### FRAGMENTO PARA LEER
•••

El trabajo de estos académicos nos lleva a una conclusión incierta y ambigua. Todos, desde diferentes perspectivas, plantean cuestionamientos existenciales sobre la ASPM. De cara al futuro, las principales opciones parecen ser: un inmovilismo insatisfactorio e indefendible, ignorando todos los problemas y dilemas; una reforma, del tipo de la que ha emprendido La Red, que a veces puede ser dolorosa; o una revolución en los fundamentos mismos del campo.
Creo que el pensamiento revolucionario es absolutamente necesario: los cuestionamientos planteados por estos académicos no podrían ser más importantes, y en última instancia será necesario un cambio de paradigma, en lugar de ajustes y arreglos, si el campo ha de generar un cambio social. Si observamos cómo han cambiado los campos más antiguos y amplios del desarrollo y de la ayuda exterior en las últimas décadas, es difícil imaginar que el modelo de ASPM ortodoxa de los años 70, construida sobre el desarrollismo modernista de mediados del siglo XX, perdure en el futuro, al menos con algún grado de validez. Las disyuntivas son evidentes incluso hoy en día. Un líder de La Red reflexionaba en privado sobre las dificultades de reformar un programa sinfónico de larga duración —un proceso que comparaba con retorcer brazos—, y el atractivo de romperlo y empezar de nuevo. ¿Por qué pasar por el doloroso proceso de desaprender y reaprender con la plantilla actual? ¿Por qué no empezar de nuevo con músicos que ya entienden el tema y tienen las herramientas? Puede que se tratara de un experimento mental más que de una propuesta, pero podría ser una forma de actuar adecuada en algunos contextos, sobre todo cuando el modelo ortodoxo aún no está bien establecido. Este tipo de revolución se ha llevado a cabo en las otras tres redes de formación artística de Medellín, por lo que no es una idea vacía.

•••

### MATERIAL PROPORCIONADO

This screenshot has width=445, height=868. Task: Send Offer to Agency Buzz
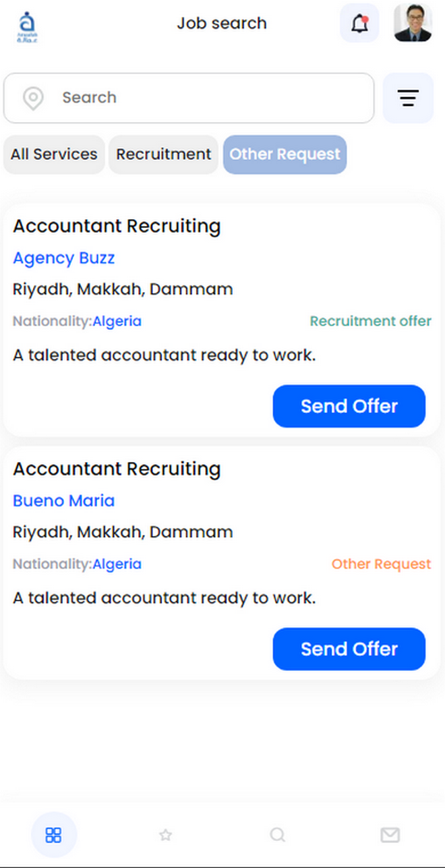[x=349, y=406]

•••

Reescribe el fragmento sobre la ASPM desde "El trabajo de" hasta "mismos del campo.", y sustituye "académicos" por "investigadores".

### RESULTADO CORRECTO
El trabajo de estos investigadores nos lleva a una conclusión incierta y ambigua. Todos, desde diferentes perspectivas, plantean cuestionamientos existenciales sobre la ASPM. De cara al futuro, las principales opciones parecen ser: un inmovilismo insatisfactorio e indefendible, ignorando todos los problemas y dilemas; una reforma, del tipo de la que ha emprendido La Red, que a veces puede ser dolorosa; o una revolución en los fundamentos mismos del campo.